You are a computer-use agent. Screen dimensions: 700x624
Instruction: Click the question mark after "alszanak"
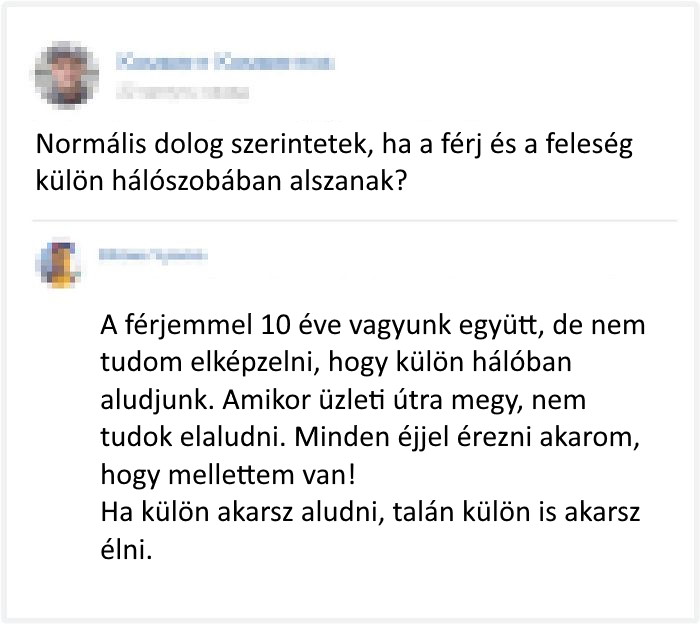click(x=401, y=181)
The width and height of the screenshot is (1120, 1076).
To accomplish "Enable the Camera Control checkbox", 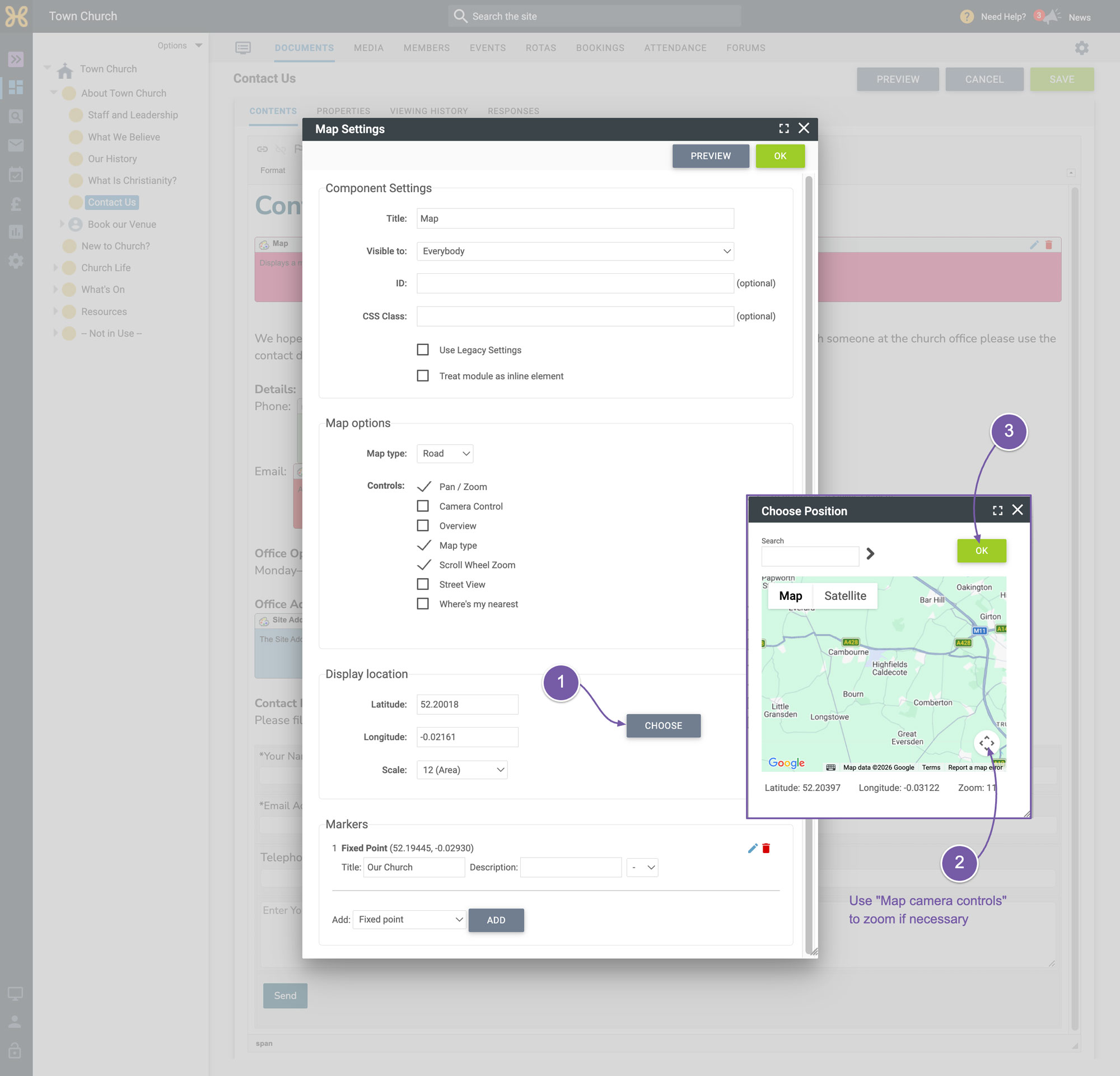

######

__TASK DETAILS__. Pictures are to be dropped, and the remaining data set down exactly.

__WRITTEN ANSWER__.
You are a computer-use agent. Screen dimensions: 700x624
Instruction: Click the question mark after "alszanak"
click(x=401, y=181)
The width and height of the screenshot is (1120, 1076).
To accomplish "Enable the Camera Control checkbox", 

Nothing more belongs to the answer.